Impact of complete versus culprit-only revascularization on major adverse cardiovascular event in diverse subpopulations.

Autor: Ansari HUH; Department of Internal Medicine, Dow University of Health Sciences, Pakistan., Dar FN; Department of Medicine, Jinnah Sindh Medical University, Karachi, Pakistan., Shaikh N; Department of Medicine, Alfaisal University, Riyadh, Saudi Arabia., Noman A; Department of Internal Medicine, Dow University of Health Sciences, Pakistan., Ahmed K; Department of Medicine, Rawalpindi Medical University, Rawalpindi, Pakistan., Asad U; Department of General Surgery, Nawaz Sharif Medical College, Lahore, Pakistan., Khalid K; Department of Medicine, University of Health Sciences, Lahore, Pakistan., Ahmed M; Department of Medicine, Jinnah Sindh Medical University, Karachi, Pakistan., Zakarya A; Department of Medicine, Jinnah Sindh Medical University, Karachi, Pakistan., Leel U; Department of Infectious Disease, University Hospital Limerick, Dooradoyle, Ireland., Shaikh RA; Department of Medicine, Jinnah Sindh Medical University, Karachi, Pakistan., Abbas K; Department of Medicine, Agha Khan University, Karachi, Pakistan.
Jazyk: angličtina
Zdroj: Future cardiology [Future Cardiol] 2024; Vol. 20 (11-12), pp. 627-637. Date of Electronic Publication: 2024 Sep 04.
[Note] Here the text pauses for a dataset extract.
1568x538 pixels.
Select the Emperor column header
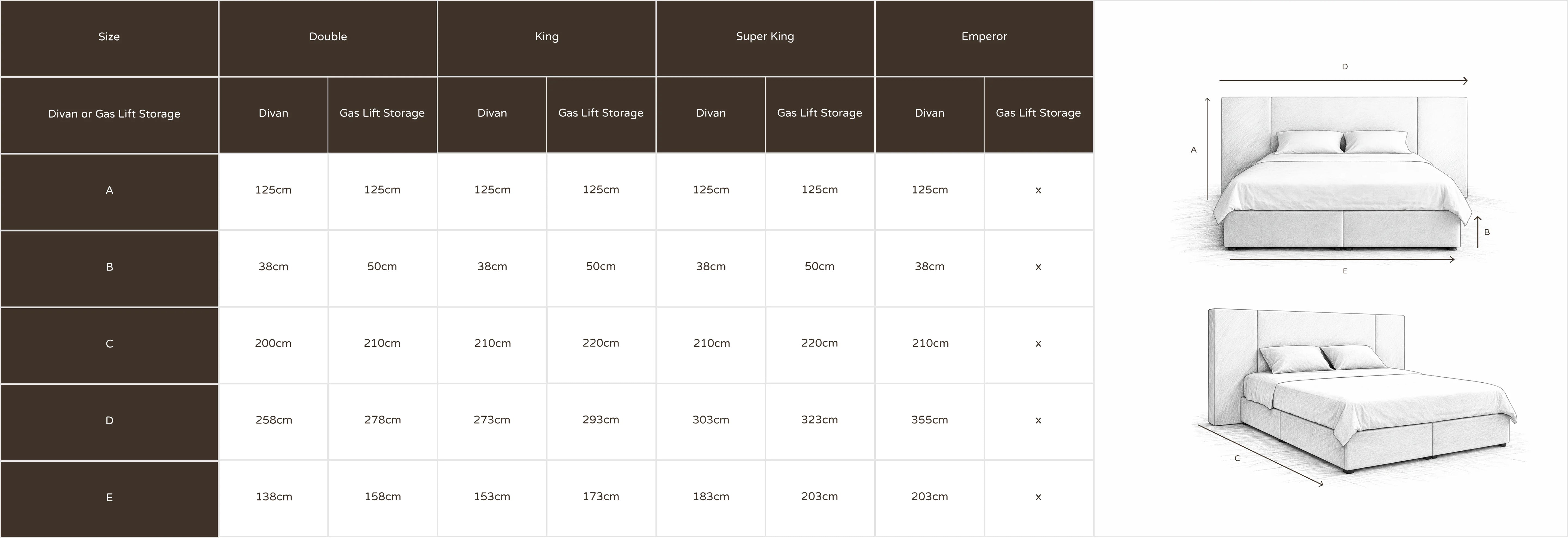click(x=984, y=36)
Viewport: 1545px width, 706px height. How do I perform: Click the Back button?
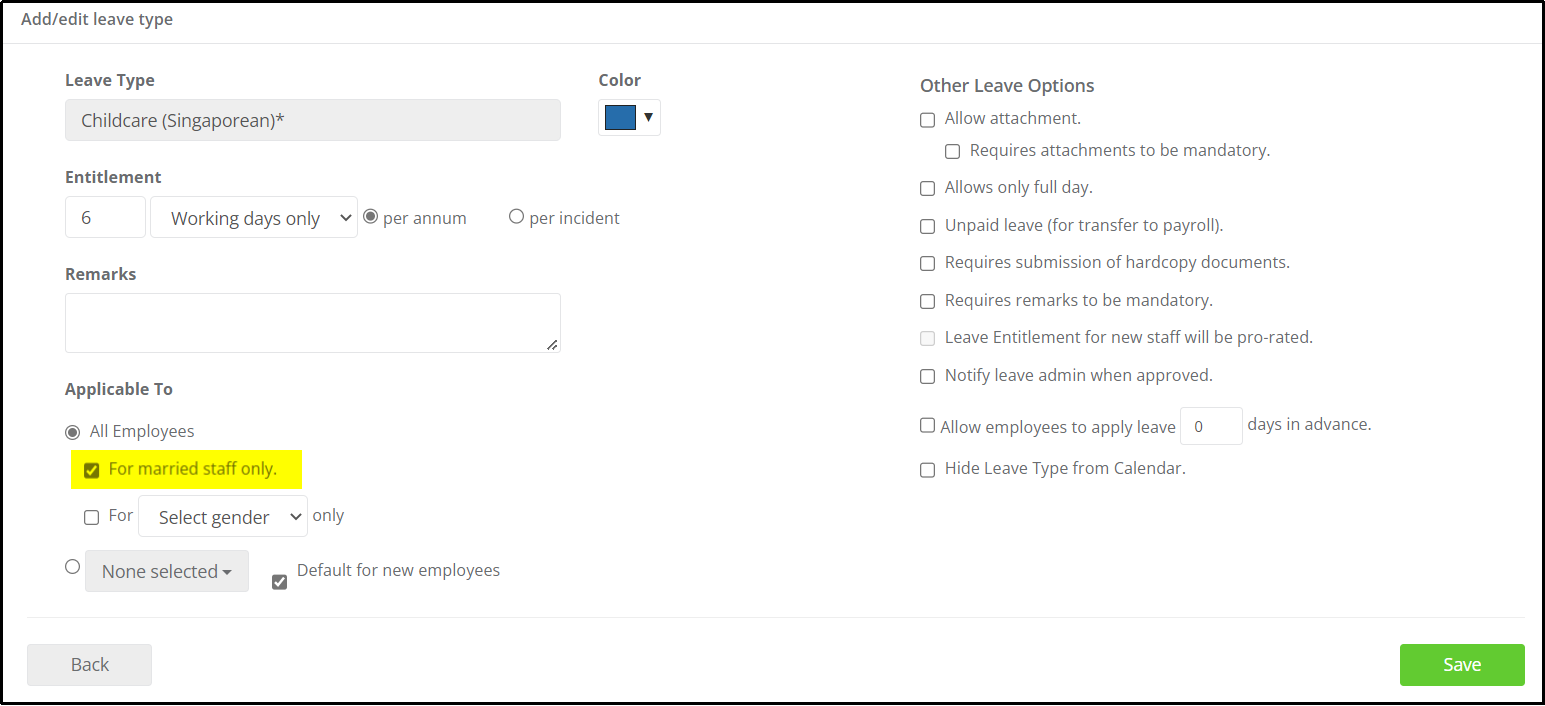click(89, 665)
DOI: 10.1080/14796678.2024.2387516
Abstrakt: Background: Myocardial infarction management relies on pharmaceuticals and interventions like percutaneous coronary intervention (PCI). While complete PCI has shown noninferiority to culprit-only PCI, its impact on major adverse cardiovascular events (MACE) outcomes in multiple subpopulations has been unknown. Methods: A systematic literature search (from January 2000 to May 2024) identified four relevant randomized controlled trials involving ST-segment elevation myocardial infarction patients. Data analysis employed a random-effects model with inverse variance weighting. Results: MACE risk was significantly lower in males than females undergoing complete PCI compared with culprit-only PCI (hazard ratio: 0.52; 95% CI: 0.39-0.68; p  < 0.01; I2 = 53%). Furthermore, complete PCI significantly lowered the risk of MACE outcomes in patients without diabetes and in patients under the 65-year age limit in comparison to culprit-only PCI. Conclusion: Complete PCI reduces MACE risk in male, nondiabetic ST-segment elevation myocardial infarction patients under 65 with multivessel coronary artery disease, necessitating further investigation into outcome differences among different subpopulations.